When Official Debian Support Ends, Who Will Save You?
With a new version of Debian recently released, it's an exciting time for users who long for newer applications and cutting-edge features. But for some users, the new release is a cause for concern. A new release means their current installation is reaching the end of its lifecycle, and for one reason or another, they can't make the switch. And, this leaves them at risk from a variety of security risks and crippling bugs, but there is hope in the shape of an independent project.
The Debian Long Term Support (LTS) project has been providing support for Debian version 6 (Squeeze) and will continue to do so until early next year. LTS announced that it will be supporting later editions too.
The project provides security patches and bug fixes for the core components of the Debian system, in addition to the most popular packages. The team would like to expand the range of packages covered, but it will require additional support to make that happen.
The project came into existence to extend the support period offered by the official Debian project. A new stable version of Debian is released every two years, and each version is supported for three years.
This is no hardship for users who enjoy cutting-edge applications and features. But for individuals and organizations who depend on a stable system, updating to a new version can be very disruptive. Without continued support, they have little option but to change, as they would not have access to security patches and essential bug fixes.
For instance, complex Web applications running on Debian servers rely on a number of packages, such as PHP, MySQL and Apache. Newer versions of these packages add additional features but may not be backwardly-compatible. As a result, updating to a new version of Debian can break these applications.
Web applications are complex beasts, and updating them can take a huge amount of work, especially when the programming language is updated. This updating process can take months, preventing the development team from working on new features, and even can add new bugs. This often can lead to angry customers and lost business.
I have seen small teams continue to run Web apps on unsupported versions of Debian rather than update large legacy applications. This is extremely risky, as it leaves servers open to a range of attacks that would have been patched.
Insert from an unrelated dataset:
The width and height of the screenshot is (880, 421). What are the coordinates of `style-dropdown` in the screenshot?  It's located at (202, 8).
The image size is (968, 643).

It's not just Web developers who suffer when their version of a distro is no longer supported. Updating a desktop installation is disruptive and can lead to data loss. This is a disaster for users who don't back up their data properly, and it can be a real pain for those who do. These problems scale up for offices and organizations who need to upgrade.
The LTS project extends the official support for Debian versions by an additional two years, giving users and companies a little breathing space before making the change. But the LTS project needs more support in order to cover the needs of all users. For instance, it currently is unable to support graphical Web browsers.
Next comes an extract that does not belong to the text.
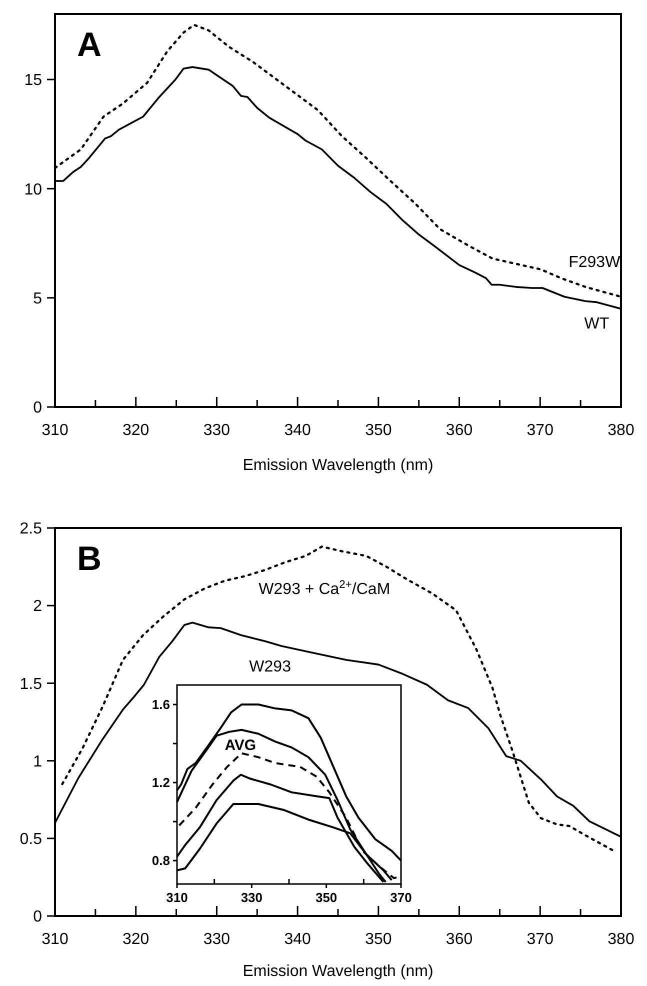 The height and width of the screenshot is (986, 647). Describe the element at coordinates (31, 684) in the screenshot. I see `y-tick-label: 1.5` at that location.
A Web browser is a primary attack vector for "drive by" infections, which is why it must be regularly updated with security patches. This lack of coverage is risky for home users and a potential nightmare in the workplace.
The project requires financial support and volunteer developers. This will help it support additional packages to cover the needs of more users. If you stand to benefit from long-term support, you can help secure the security of your operating system by contributing to the project.